Plot Summary: A bulldog named Gaston is raised by a family of poodles. Although it does not come easily to him, Gaston learns to be prim and proper like the rest of the poodles. One day, Gaston and his family meet a family of bulldogs, and Gaston looks just like all of them except for Antoinette, a poodle, who looks just like Gaston's family. The parents of each family surmise that the puppies must have been accidentally switched, so Gaston goes to live with the bulldogs and Antoinette with the poodles. Both Gaston and Antoinette soon learn, however, that they don’t feel at home with their “blood” families; Gaston is too gentle for the bulldogs, and Antoinette is too rough for the poodles. The puppies switch back and are happy to be with their original families once more. The story ends with an epilogue where Gaston and Antoinette raise a family of their own, teaching their puppies to be “whatever they wanted to be.”
Posted In: Metaphysics
How much of your personality and beliefs come from your parents?
What parts of us are important to who we are? What parts aren’t as important?

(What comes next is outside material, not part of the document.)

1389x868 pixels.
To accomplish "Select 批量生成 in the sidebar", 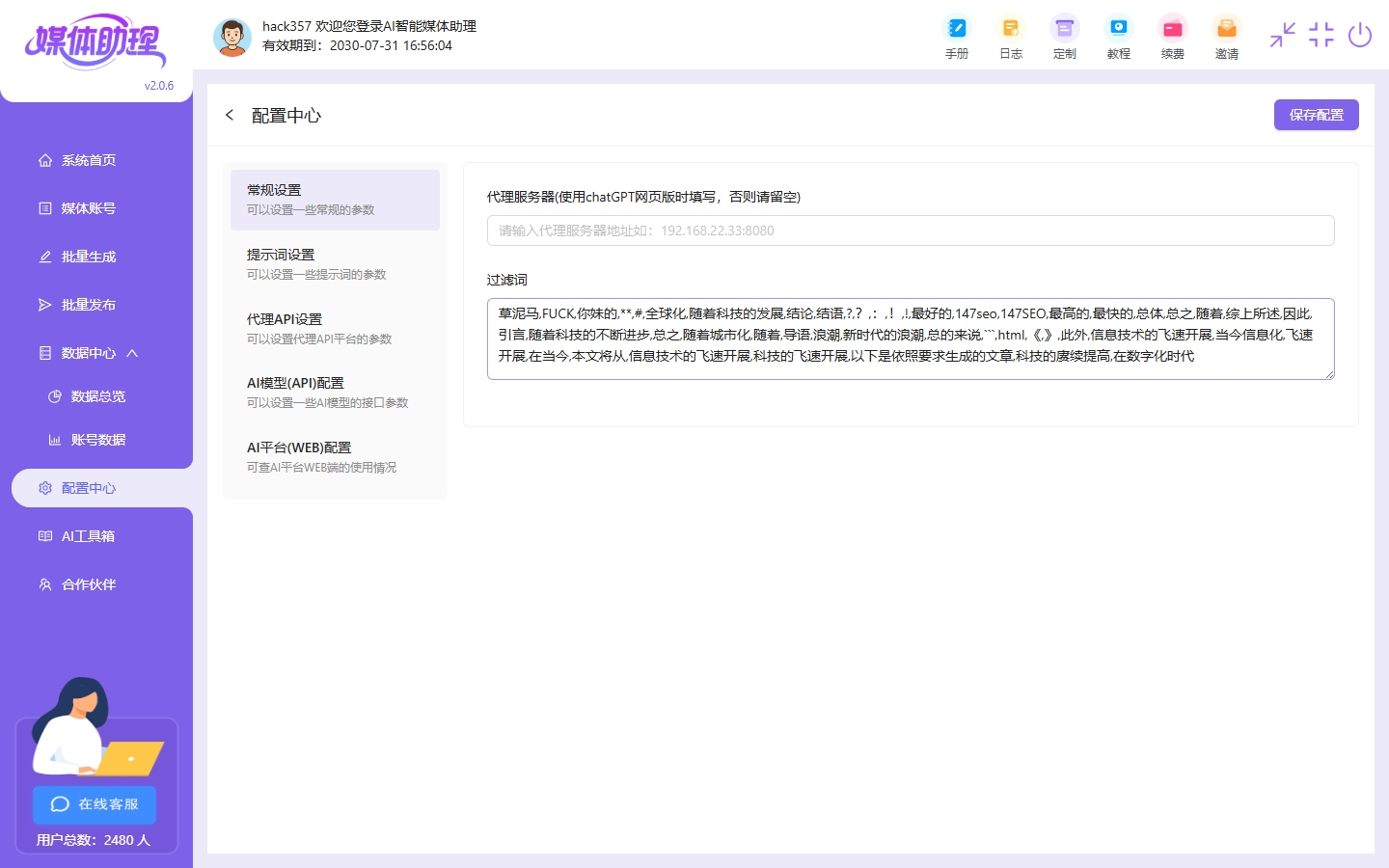I will (x=88, y=256).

What kinds of things can we gain and learn from making friends with different kinds of people?
Are we necessarily more like the people we look like?
What kind of person do you want to be? What kind of person does your family or friends want you to be?
To foster these discussions and get the kids thinking about them, give each student a small index card before reading the story. Ask each student to write down the three most important words or phrases that describe who they are. They could be anything, from something about their bodies, their families, their interests, or whatever else they find important. You can also frame it as the three things they would say first about themselves when first meeting someone.
When everyone is done writing down their responses, ask the students to share what they wrote. Students will likely give a wide range of answers. Often these answers are different than the kinds of answers adults give. Whereas adults might respond with their jobs, their genders, and their ethnicities, children might list their pets or favorite school subjects as the things most important to defining them.
After the initial exercise and reading the story, the discussion should be able to use Gaston’s journey to understanding himself as a way to explore how the students understand themselves and their identities.